> [What to produce] Lines before the one containing "Task: Expand the" are to be left out; that line and all after it, through the end of the material below, are to be written out exactly.

> [Exercise input]
╔══
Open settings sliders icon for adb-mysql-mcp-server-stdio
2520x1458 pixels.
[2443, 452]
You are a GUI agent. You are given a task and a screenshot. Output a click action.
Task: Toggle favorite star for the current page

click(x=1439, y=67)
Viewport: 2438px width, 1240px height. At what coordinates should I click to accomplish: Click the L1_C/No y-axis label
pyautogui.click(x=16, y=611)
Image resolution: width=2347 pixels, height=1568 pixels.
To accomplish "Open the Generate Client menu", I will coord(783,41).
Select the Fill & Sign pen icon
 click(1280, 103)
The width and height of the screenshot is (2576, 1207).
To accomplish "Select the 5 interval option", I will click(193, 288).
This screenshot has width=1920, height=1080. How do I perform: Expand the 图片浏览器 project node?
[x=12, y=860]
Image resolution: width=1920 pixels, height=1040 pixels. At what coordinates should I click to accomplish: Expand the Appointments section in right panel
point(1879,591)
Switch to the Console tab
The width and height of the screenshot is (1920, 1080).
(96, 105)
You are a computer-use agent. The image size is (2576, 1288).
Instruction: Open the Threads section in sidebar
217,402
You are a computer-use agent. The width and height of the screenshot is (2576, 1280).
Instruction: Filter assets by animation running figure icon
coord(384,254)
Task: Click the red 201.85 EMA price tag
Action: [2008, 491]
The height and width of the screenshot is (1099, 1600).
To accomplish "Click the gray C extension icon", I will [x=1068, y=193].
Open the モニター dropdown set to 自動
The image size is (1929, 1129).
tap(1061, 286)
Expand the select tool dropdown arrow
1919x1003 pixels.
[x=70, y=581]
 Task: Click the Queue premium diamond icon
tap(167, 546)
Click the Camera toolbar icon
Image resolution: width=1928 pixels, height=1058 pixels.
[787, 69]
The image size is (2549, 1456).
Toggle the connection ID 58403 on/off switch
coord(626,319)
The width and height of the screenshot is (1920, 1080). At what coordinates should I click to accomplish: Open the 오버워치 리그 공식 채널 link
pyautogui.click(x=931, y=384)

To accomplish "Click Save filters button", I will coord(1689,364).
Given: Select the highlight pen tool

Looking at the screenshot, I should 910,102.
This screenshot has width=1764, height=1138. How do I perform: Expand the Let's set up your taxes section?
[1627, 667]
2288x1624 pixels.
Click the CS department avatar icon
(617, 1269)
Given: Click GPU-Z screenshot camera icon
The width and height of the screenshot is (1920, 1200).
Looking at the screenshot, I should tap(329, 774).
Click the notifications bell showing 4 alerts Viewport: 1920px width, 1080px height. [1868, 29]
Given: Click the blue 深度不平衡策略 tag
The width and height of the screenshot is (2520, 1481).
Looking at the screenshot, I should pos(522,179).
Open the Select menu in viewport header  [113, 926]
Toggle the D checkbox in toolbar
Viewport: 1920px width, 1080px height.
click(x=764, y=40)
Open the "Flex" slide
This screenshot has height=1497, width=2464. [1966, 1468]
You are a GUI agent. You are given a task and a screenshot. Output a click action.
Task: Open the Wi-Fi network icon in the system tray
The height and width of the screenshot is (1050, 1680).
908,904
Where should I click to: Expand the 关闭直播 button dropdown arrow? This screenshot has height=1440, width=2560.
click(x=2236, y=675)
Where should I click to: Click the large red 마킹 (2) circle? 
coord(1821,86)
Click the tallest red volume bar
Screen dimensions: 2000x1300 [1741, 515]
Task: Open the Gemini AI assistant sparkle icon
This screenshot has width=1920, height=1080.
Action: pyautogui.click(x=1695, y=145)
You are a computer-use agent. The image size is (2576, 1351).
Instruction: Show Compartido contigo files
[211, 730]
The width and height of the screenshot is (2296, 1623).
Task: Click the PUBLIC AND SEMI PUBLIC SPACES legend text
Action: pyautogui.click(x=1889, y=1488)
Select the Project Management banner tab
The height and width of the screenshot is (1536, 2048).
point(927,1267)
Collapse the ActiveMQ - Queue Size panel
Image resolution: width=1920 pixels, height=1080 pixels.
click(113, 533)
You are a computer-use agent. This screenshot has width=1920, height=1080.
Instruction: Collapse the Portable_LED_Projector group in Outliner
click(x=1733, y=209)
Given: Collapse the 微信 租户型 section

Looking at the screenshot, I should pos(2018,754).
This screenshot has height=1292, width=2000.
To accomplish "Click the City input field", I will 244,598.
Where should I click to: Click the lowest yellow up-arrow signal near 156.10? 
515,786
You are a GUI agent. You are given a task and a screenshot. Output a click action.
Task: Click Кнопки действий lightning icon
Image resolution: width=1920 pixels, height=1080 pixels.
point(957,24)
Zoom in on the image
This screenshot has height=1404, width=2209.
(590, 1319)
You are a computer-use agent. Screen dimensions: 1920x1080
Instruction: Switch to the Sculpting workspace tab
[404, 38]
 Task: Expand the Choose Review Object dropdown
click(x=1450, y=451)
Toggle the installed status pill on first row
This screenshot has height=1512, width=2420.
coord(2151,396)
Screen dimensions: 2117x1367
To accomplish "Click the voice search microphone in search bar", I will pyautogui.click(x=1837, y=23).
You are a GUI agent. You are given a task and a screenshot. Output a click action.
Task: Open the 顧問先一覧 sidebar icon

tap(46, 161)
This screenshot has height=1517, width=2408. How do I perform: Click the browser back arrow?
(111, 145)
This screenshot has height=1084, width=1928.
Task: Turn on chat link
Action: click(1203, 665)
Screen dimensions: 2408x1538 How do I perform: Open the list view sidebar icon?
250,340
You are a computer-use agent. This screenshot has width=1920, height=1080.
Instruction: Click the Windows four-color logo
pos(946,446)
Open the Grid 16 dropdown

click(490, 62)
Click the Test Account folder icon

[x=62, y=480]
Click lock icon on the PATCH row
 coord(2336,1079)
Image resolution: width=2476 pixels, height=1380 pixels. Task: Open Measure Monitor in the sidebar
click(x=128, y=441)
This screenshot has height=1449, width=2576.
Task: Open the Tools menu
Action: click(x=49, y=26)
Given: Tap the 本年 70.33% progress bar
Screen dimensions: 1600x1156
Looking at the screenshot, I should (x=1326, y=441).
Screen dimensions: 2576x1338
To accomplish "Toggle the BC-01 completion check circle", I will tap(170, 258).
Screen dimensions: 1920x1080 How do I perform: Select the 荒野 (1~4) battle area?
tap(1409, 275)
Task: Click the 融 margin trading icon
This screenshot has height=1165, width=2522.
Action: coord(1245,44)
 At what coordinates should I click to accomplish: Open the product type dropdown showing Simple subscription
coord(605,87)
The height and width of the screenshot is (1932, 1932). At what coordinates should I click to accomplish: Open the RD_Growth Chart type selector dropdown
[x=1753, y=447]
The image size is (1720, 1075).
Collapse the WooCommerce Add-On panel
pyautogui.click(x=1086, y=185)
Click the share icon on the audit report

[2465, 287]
╚══
> [Expected output]
 Task: Expand the Choose Review Object dropdown
click(x=1450, y=451)
Toggle the installed status pill on first row
This screenshot has height=1512, width=2420.
coord(2151,396)
Screen dimensions: 2117x1367
To accomplish "Click the voice search microphone in search bar", I will pyautogui.click(x=1837, y=23).
You are a GUI agent. You are given a task and a screenshot. Output a click action.
Task: Open the 顧問先一覧 sidebar icon

tap(46, 161)
This screenshot has height=1517, width=2408. How do I perform: Click the browser back arrow?
(111, 145)
This screenshot has height=1084, width=1928.
Task: Turn on chat link
Action: click(1203, 665)
Screen dimensions: 2408x1538 How do I perform: Open the list view sidebar icon?
250,340
You are a computer-use agent. This screenshot has width=1920, height=1080.
Instruction: Click the Windows four-color logo
pos(946,446)
Open the Grid 16 dropdown

click(490, 62)
Click the Test Account folder icon

[x=62, y=480]
Click lock icon on the PATCH row
 coord(2336,1079)
Image resolution: width=2476 pixels, height=1380 pixels. Task: Open Measure Monitor in the sidebar
click(x=128, y=441)
This screenshot has height=1449, width=2576.
Task: Open the Tools menu
Action: click(x=49, y=26)
Given: Tap the 本年 70.33% progress bar
Screen dimensions: 1600x1156
Looking at the screenshot, I should (x=1326, y=441).
Screen dimensions: 2576x1338
To accomplish "Toggle the BC-01 completion check circle", I will tap(170, 258).
Screen dimensions: 1920x1080 How do I perform: Select the 荒野 (1~4) battle area?
tap(1409, 275)
Task: Click the 融 margin trading icon
This screenshot has height=1165, width=2522.
Action: coord(1245,44)
 At what coordinates should I click to accomplish: Open the product type dropdown showing Simple subscription
coord(605,87)
The height and width of the screenshot is (1932, 1932). At what coordinates should I click to accomplish: Open the RD_Growth Chart type selector dropdown
[x=1753, y=447]
The image size is (1720, 1075).
Collapse the WooCommerce Add-On panel
pyautogui.click(x=1086, y=185)
Click the share icon on the audit report

[2465, 287]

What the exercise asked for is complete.